Aim of the task => Extract, verbatim, all lines starting at the one containing "Toggle the lock all layer icon" and ending with the final line of the listing, and no others.

Data to process =>
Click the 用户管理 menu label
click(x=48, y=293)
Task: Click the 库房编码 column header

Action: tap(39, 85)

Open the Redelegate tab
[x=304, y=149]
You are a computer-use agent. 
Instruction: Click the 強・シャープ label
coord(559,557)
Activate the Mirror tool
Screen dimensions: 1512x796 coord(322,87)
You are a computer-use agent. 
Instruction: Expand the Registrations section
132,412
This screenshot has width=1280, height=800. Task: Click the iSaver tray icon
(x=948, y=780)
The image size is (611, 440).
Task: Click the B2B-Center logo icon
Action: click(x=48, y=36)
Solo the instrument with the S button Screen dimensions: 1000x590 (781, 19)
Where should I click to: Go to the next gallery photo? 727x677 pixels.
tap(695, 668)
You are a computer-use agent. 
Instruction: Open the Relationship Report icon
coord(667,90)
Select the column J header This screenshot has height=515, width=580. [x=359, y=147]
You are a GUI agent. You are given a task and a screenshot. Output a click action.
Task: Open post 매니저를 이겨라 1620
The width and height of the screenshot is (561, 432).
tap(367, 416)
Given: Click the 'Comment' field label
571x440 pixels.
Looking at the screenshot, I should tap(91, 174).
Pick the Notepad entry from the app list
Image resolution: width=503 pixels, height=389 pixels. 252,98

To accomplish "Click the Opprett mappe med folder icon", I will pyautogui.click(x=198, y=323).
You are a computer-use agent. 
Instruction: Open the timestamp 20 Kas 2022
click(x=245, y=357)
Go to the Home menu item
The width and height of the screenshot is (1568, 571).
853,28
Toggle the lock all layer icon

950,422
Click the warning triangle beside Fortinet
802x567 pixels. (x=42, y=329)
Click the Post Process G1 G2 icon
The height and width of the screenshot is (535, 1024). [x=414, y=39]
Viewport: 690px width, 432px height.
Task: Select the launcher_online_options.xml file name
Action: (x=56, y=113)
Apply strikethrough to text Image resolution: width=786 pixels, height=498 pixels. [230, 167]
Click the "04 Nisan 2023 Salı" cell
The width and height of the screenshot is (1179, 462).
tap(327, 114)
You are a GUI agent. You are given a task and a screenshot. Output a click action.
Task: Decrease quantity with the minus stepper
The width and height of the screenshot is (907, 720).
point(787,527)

Answer space =>
Toggle the lock all layer icon

950,422
Click the warning triangle beside Fortinet
802x567 pixels. (x=42, y=329)
Click the Post Process G1 G2 icon
The height and width of the screenshot is (535, 1024). [x=414, y=39]
Viewport: 690px width, 432px height.
Task: Select the launcher_online_options.xml file name
Action: (x=56, y=113)
Apply strikethrough to text Image resolution: width=786 pixels, height=498 pixels. [230, 167]
Click the "04 Nisan 2023 Salı" cell
The width and height of the screenshot is (1179, 462).
tap(327, 114)
You are a GUI agent. You are given a task and a screenshot. Output a click action.
Task: Decrease quantity with the minus stepper
The width and height of the screenshot is (907, 720).
point(787,527)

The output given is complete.